WORK REQUEST> Of the lines listed below, return exactly those that run from the line containing "Image resolution: width=1056, height=2576." through the line containing "美洲 (344, 54)", both included.
DATA FOR THE TASK section start
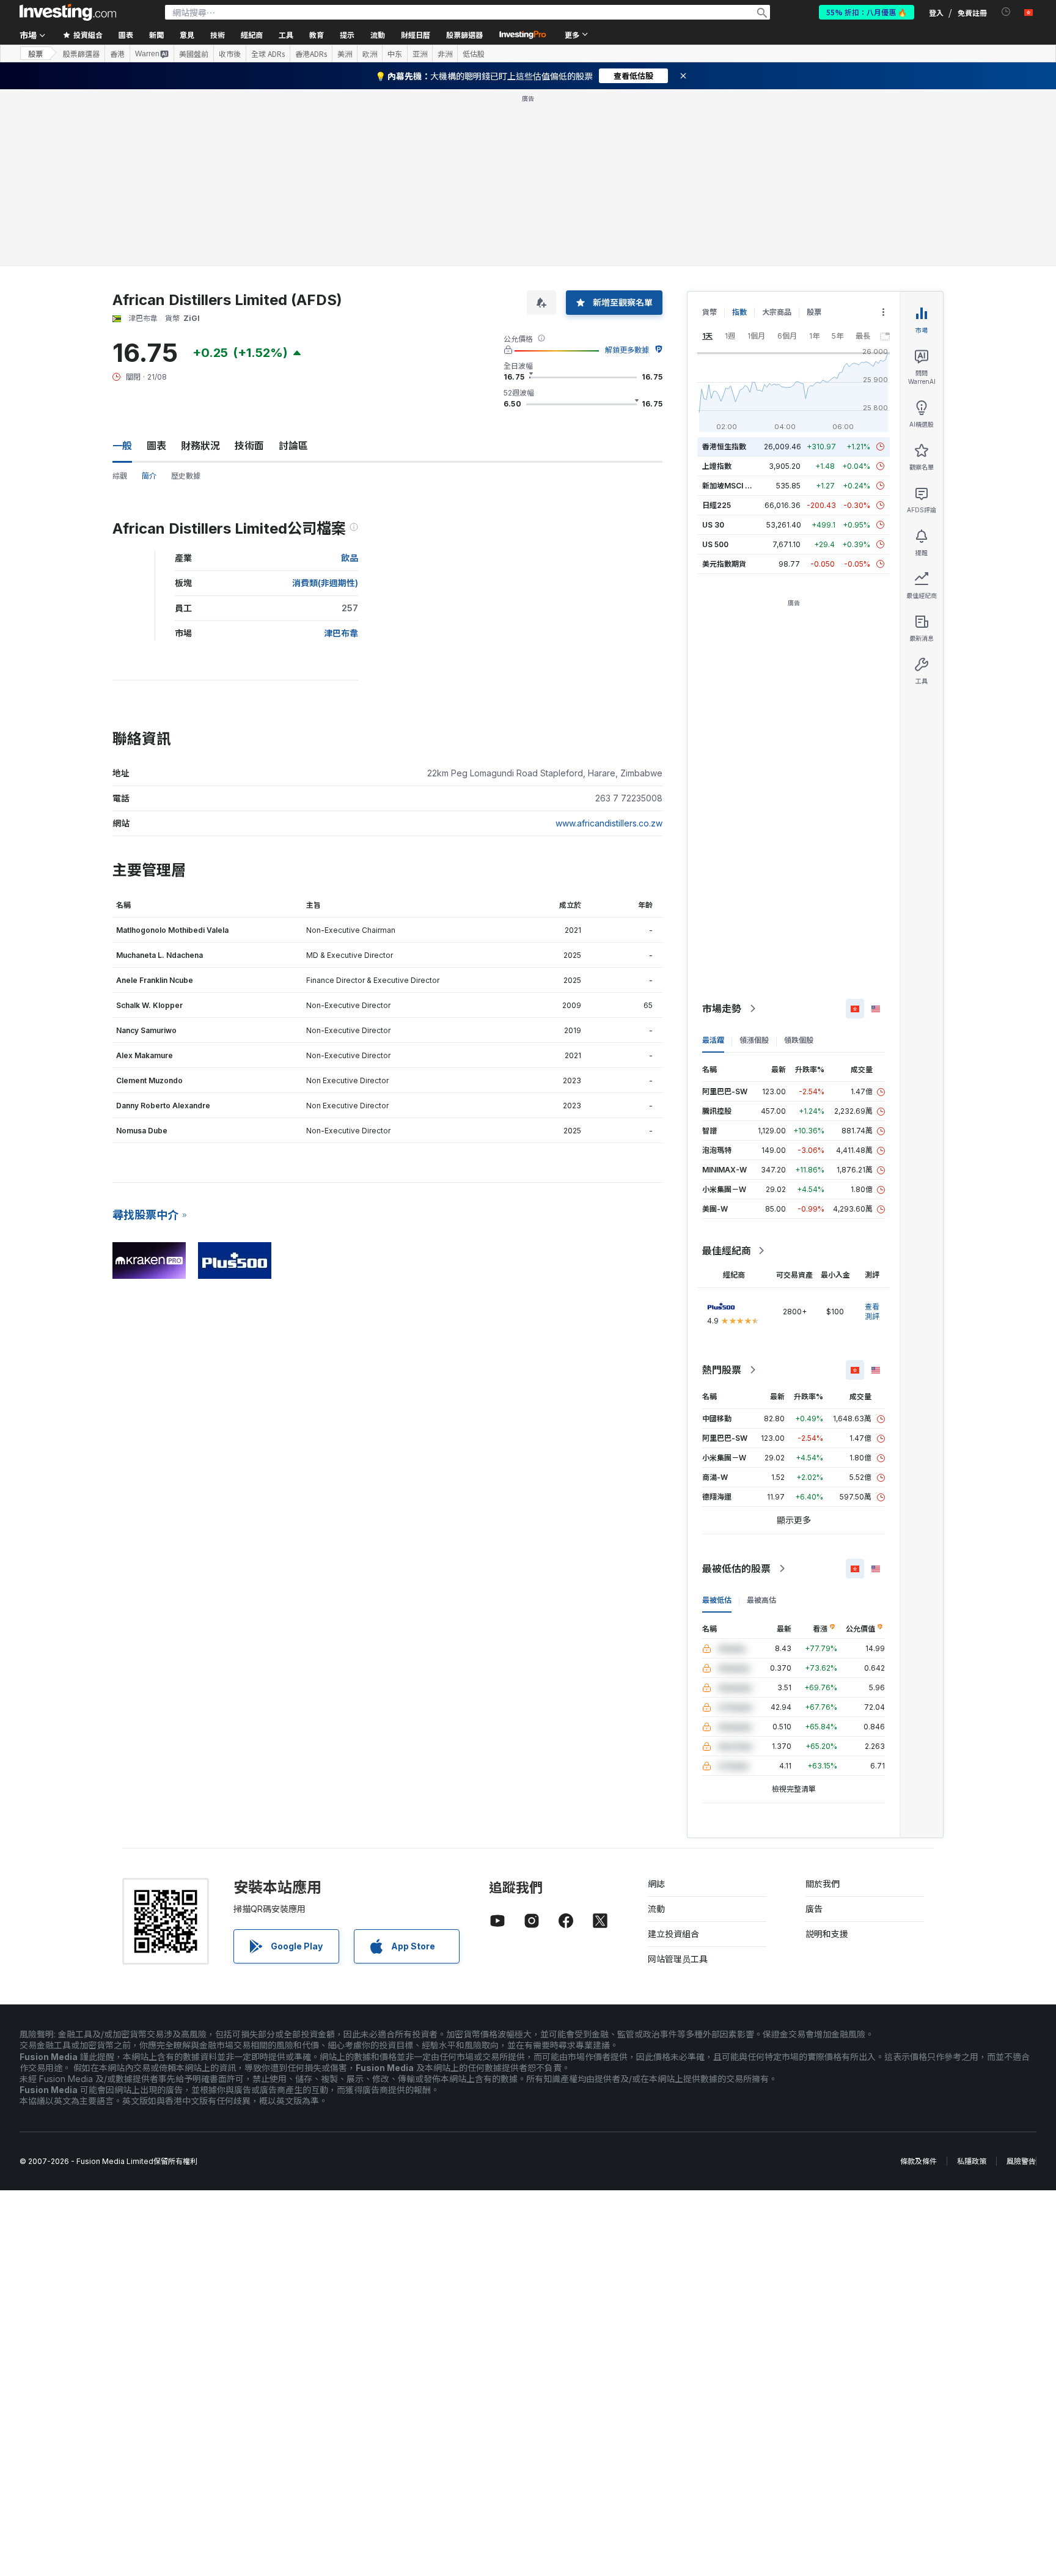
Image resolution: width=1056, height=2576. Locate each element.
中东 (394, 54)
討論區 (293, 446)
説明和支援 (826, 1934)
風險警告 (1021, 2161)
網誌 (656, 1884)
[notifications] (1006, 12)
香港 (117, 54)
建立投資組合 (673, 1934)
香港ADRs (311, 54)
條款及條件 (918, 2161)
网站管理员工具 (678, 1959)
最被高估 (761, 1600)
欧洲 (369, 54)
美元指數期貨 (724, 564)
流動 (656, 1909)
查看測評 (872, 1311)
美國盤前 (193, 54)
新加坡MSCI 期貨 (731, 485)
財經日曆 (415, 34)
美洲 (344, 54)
DATA FOR THE TASK section end
DATA FOR THE TASK section start
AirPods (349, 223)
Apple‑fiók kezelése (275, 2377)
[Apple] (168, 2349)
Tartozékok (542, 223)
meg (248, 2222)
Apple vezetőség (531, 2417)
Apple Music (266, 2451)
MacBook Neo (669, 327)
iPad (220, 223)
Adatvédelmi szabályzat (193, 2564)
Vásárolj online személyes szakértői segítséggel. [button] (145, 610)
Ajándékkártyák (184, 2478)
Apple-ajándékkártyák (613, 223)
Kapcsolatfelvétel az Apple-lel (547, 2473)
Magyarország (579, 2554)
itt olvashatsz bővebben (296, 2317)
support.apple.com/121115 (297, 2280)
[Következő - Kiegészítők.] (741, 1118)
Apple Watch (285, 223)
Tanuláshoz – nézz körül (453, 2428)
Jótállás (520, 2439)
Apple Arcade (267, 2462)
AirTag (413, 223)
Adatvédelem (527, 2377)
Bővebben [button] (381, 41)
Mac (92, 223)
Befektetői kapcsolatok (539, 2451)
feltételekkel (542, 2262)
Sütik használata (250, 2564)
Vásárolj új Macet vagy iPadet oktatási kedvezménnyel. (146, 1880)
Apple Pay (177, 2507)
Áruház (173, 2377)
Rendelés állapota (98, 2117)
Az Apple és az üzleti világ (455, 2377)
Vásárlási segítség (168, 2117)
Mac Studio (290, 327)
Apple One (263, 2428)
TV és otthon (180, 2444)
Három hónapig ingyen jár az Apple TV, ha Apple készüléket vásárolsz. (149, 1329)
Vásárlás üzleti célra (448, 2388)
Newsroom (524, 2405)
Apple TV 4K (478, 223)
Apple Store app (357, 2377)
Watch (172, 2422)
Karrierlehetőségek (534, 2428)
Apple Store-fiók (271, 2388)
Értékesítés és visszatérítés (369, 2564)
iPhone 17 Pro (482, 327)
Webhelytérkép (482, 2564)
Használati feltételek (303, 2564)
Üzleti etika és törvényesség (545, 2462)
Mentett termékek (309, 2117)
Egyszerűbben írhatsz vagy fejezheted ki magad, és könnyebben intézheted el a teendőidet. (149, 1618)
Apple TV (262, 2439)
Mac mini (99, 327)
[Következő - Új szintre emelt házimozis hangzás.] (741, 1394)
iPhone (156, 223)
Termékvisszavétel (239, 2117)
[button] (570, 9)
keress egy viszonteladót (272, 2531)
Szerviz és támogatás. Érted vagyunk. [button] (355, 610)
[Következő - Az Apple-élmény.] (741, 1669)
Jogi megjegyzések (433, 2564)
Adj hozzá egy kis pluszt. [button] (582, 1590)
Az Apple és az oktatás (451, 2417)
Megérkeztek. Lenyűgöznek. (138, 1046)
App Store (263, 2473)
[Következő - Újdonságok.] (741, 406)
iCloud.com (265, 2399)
DATA FOR THE TASK section end
EXERCISE SOLUTION>
Image resolution: width=1056, height=2576. Locate each element.
中东 (394, 54)
討論區 (293, 446)
説明和支援 (826, 1934)
風險警告 (1021, 2161)
網誌 (656, 1884)
[notifications] (1006, 12)
香港 (117, 54)
建立投資組合 (673, 1934)
香港ADRs (311, 54)
條款及條件 (918, 2161)
网站管理员工具 (678, 1959)
最被高估 (761, 1600)
欧洲 (369, 54)
美元指數期貨 (724, 564)
流動 (656, 1909)
查看測評 (872, 1311)
美國盤前 (193, 54)
新加坡MSCI 期貨 (731, 485)
財經日曆 (415, 34)
美洲 (344, 54)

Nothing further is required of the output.